Scare you to death, work you to death, and bore you to death

When I decided to attend law school, my family and friends were happy for me — they hoped the experience would make me respectable or wise or something like that (talk about wishful thinking). Attorneys, however, weren’t so excited. They listened politely, but then they told me how they really felt.

You should consider all your options, especially not going to law school . . . I’m sure you’d be a good doctor or dentist…or veterinarian…

I don’t understand…well, I mean, I do understand…but that’s three years of your life…in law school . . .

You know, they first scare you to death, then work you to death, and finally bore you to death…

Well, here I am, still alive. Law school’s been a rough ride, sure, but it hasn’t been the all-consuming hell that the attorneys said it would be. I like most of my professors and classmates, and I’ve learned a ton, both inside and outside the classroom. Still, there’s some truth to the third comment: that law professor’s first scare you to death, then work you to death, and finally bore you to death.


In my first year, Professor Whaley kicked off my contracts class with Hawkins v. McGee, better known as the “hairy hand” case. He called on a guy and asked him to recite the facts. That guy (we’ll call him Mr. Jones) did a pretty nice job, but what happened next made me cringe. 

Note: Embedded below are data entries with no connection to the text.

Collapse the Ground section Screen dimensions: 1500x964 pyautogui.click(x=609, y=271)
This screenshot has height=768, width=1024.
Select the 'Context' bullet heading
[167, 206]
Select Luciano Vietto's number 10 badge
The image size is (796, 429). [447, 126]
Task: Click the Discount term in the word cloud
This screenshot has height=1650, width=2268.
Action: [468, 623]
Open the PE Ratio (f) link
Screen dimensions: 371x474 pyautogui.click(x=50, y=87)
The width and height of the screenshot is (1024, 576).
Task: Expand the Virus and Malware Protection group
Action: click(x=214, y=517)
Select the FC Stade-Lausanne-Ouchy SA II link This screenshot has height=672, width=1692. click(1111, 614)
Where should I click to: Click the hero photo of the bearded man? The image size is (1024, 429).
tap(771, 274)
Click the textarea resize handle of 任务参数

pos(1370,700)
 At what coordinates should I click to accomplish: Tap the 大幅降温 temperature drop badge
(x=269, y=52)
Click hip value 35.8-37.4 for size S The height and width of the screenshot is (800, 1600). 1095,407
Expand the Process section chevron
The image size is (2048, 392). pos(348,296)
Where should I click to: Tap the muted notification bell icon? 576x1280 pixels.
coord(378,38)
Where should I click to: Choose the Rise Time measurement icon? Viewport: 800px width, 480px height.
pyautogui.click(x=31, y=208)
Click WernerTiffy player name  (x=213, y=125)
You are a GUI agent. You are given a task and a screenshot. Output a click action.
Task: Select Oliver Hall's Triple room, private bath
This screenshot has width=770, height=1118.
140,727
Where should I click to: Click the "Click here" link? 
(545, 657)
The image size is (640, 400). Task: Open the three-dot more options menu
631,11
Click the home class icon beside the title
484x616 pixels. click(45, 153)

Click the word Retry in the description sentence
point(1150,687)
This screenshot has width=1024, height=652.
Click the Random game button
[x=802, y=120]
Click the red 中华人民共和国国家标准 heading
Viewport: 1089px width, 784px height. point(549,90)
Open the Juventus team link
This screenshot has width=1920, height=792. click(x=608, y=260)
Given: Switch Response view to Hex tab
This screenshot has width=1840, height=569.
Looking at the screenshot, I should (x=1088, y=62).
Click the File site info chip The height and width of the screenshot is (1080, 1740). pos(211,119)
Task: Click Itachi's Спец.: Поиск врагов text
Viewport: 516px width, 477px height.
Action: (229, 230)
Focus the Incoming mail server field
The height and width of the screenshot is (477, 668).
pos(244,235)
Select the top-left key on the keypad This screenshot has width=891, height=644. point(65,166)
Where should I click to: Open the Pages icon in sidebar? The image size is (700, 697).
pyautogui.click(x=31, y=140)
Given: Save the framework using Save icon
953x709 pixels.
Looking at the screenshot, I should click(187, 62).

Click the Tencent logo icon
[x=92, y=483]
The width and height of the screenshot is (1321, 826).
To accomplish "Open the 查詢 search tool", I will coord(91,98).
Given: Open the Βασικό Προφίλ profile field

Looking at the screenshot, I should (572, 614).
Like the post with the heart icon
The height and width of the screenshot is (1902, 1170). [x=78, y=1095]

Whaley: “Mr. Jones, is it true that because the estimates were exceeded, that would impose no liability on the defendant?”

Jones: “I’m not…well…I don’t know. I mean, the doctor said he would make the hand 100 percent.”

Whaley: “Right…but does that create liability?”

Jones looked to his book.

Whaley: “Mr. Jones, please look up from your book.”

Jones: “I just didn’t…I…”

Whaley, smiling: “I’m not in your book. Do you see me in your book?”

Jones: “I’m sorry…no…I…umm…”

Whaley: “You don’t need to apologize, Mr. Jones. You just need to help me find the correct answer.”

That back-and-forth continued, at an excruciating pace, with the student shifting in vain in his seat, for the next 40 minutes. I should mention that Mr. Jones was (and is) a terrific guy, unassuming and very smart. Same goes for Professor Whaley. It scared me senseless, though, to watch someone unravel like that, an audience looking on. After all, it was just a matter of time before Whaley called on me…


Two words: appellate advocacy. 


I’m sick of the Socratic Method and bored of the case method. Each served its purpose in my first and second years, but this year they leave something to be desired. I’m ready (well, maybe not ready, but eager) to apply what I’ve studied.

It reminds me, in one sense, of my hockey days. At the beginning of each season, we practiced endlessly — we ran drill after drill, offense and defense and neutral zone and special teams. We skated around cones until they were covered in snow, and eventually we got sick of it…we wanted to play games.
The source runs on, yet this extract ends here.